11 Aralık 2009 Cuma

bir varmış, bir yokmuş.

demokraaaasi şenliği! bir parti daha kapanır, yığınlar her zamanki gibi hiçe sayılır, olaylar çözülmüş olur, bu kadar kolay ki işte...
demokratik açılım, hukuki saçılım, bakımsız yargı, kaçılın türk DE-BOK-RASİ-si geliyorrrrr!!!

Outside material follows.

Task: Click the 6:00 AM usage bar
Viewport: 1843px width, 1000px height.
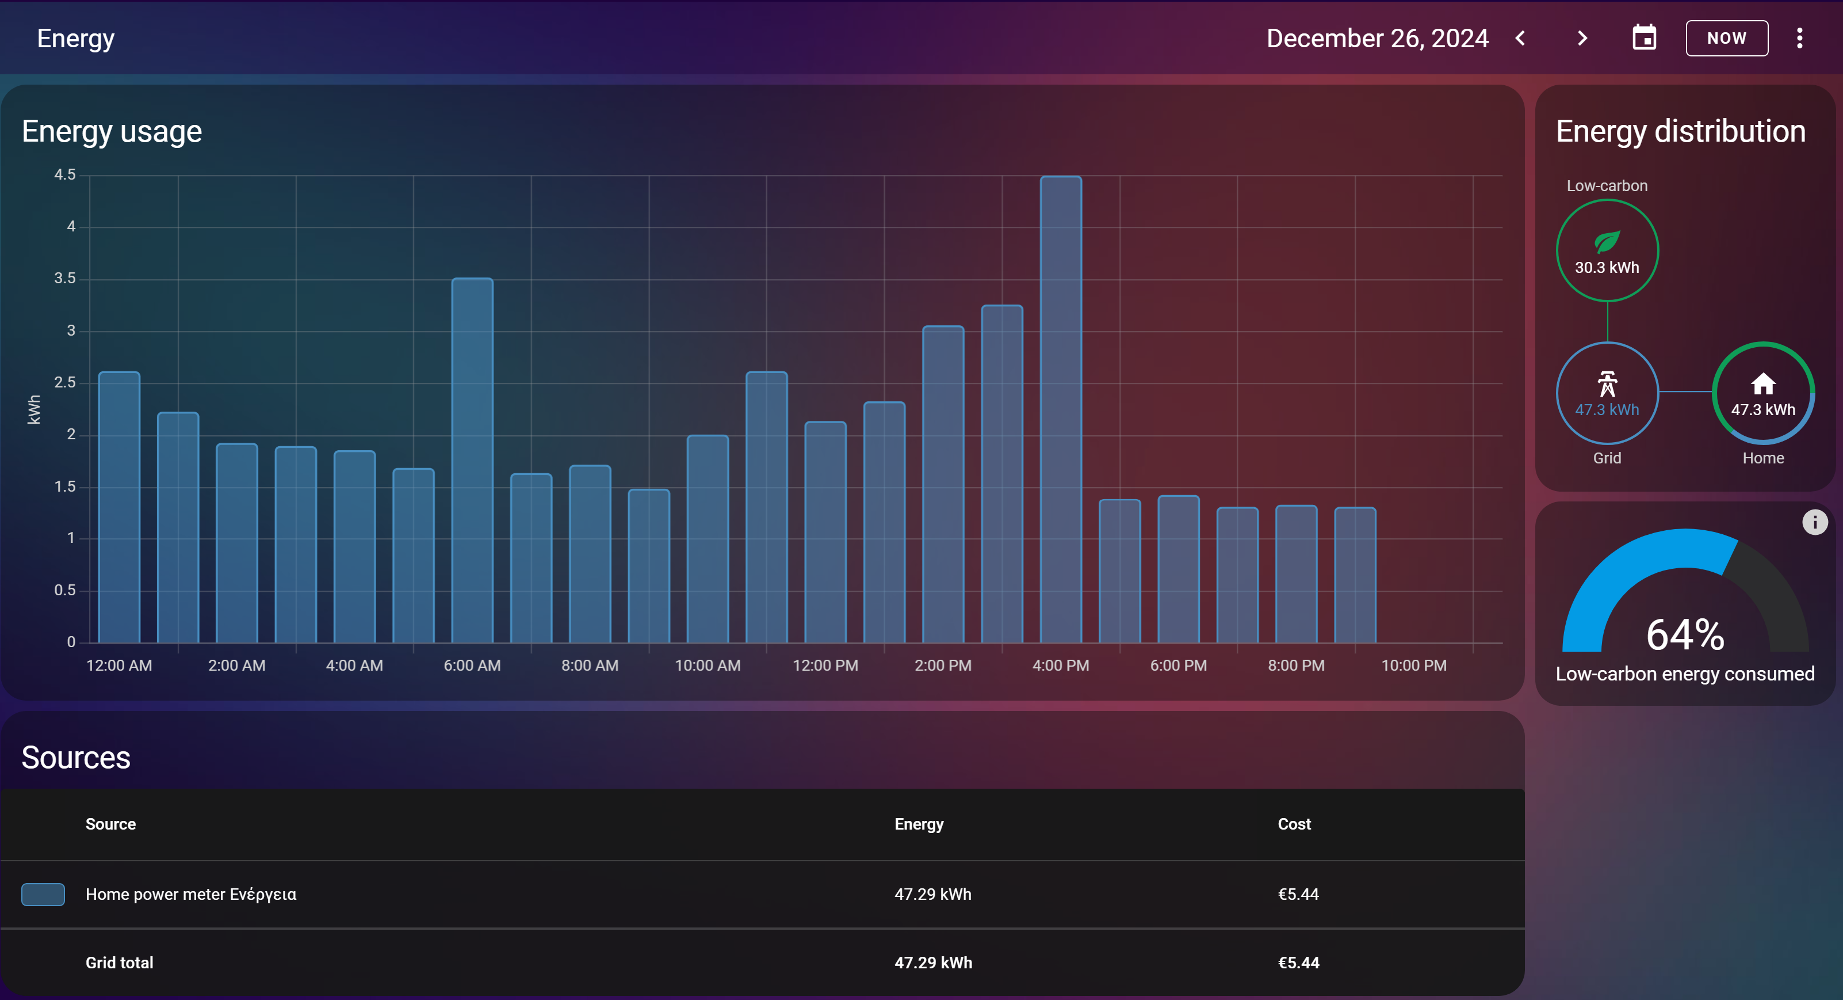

savaşalım, konuşmayalım, hepimiz türküz, hepimiz kürküz, kürküz yani işte hayvan postuyuz...
savaşalım, kan istiyoruz,yaşasın askere giden para,yaşasın silah ticareti, çok seviyoruz dünyayı, dünyayı öldürmeyi, adam öldürmeyi, yaşasın bok, yaşasın deBOKrasi!

5 Aralık 2009 Cumartesi

neden bilmem...

uyuyup uyandığında bir mucize olcağını, güneş doğunca daha iyi daha mutlu ve enerji dolu olacağını sanırsın ama olmaz. yine aynı rutinle başlar gün. sonrasında da ne yapacağını düşünüp hiç bişey yapamazken geçiverir. insanlara duyduğun umut sürekli azalır.ve kendine de. çünkü bi türlü içindeki o yapışkan, çirkin, iç bunaltıcı, bulanık canavarı alt edemezsin... o canavar senin sıkıntınla, mutsuzluğunla beslenir, büyür.... o büyüdükçe daha yalnız, daha tahammülsüz... herşeyden ve herkeden daha uzak olursun. işte, böyle.

10 Kasım 2009 Salı

bazı insanların iki yüzü vardır; tersi ve yüzü. ikisini de görmeden devam etmemek gerekir. bazıları gerçekten aptaldır ve bu yüzden farklı yüzler takınırlar, farklı yüzlere ihtiyaçları vardır bunların, samimiyet uzaklarındadır ve bundan korkarlar, bilemezler. yazıktır onlara.; hayatın samimi güzelliğinin tadını hiç bilemezler. bunlara dikkat etmek ve bunları umursamamak, hayata katmamak gerekir. gerçekten dikkatli olmak gerekir.aman haaa! diyorum. ve o kadar.

30 Ekim 2009 Cuma

kim o?

ruhlarını teslim etmişlerdi
bakmıyorlar-duymuyorlar
tatmıyorlar-dı. geri dönüşü
yoktu ve bir kere içinde
buldular mı kendilerini
herşekilde hapsoluyorlardı.
büyülü duvarlarına dışarıyı
görme umuduyla bakınca
hülyalar görüyorlardı.
herşey yolundaydı. yolunda
gitmediğinde de yolunu bulacağını
biliyor olurlardı. çıkışı yoktu.
çıkmayı da istemiyorlardı
çıkmak olanakları olsa -kesin-
korkar çıkmazlardı. hepsi aynı
şeyi yaşıyordu. az çok.
ve "kişi" bunu her duyduğunda
tekrar ergenlik dönemine dönüp
bluğ çağı sarsıntılarına döndü
çocuk isyan kaçtı gözüne.içindeki
deniz gözlerinden dökülüp kurudu.
deniz görmek istedi.
bokun içinde yaşıyordu.
bıraksalardı onu.
hiç dokunmasalardı hayatına.

15 Ekim 2009 Perşembe

gurur duy!

kentimizde gurur duyacağımız yoğun bir bok kokusu, soluduğumuz bol egzoz, arabadan yürünmeyen, arabaların da zor yürüdüğü yollar, içemediğimiz su, milyon dolarlık borçlarımız, camiye dönüşmüş kızılay metro istasyonumuz var. daha ne olsun. ankara gittikçe çirkinleşirken kentimle gurur duyuyorum, evet birşey duyuyorum biri "gurur" diye fısıldıyor, onu duyuyorum.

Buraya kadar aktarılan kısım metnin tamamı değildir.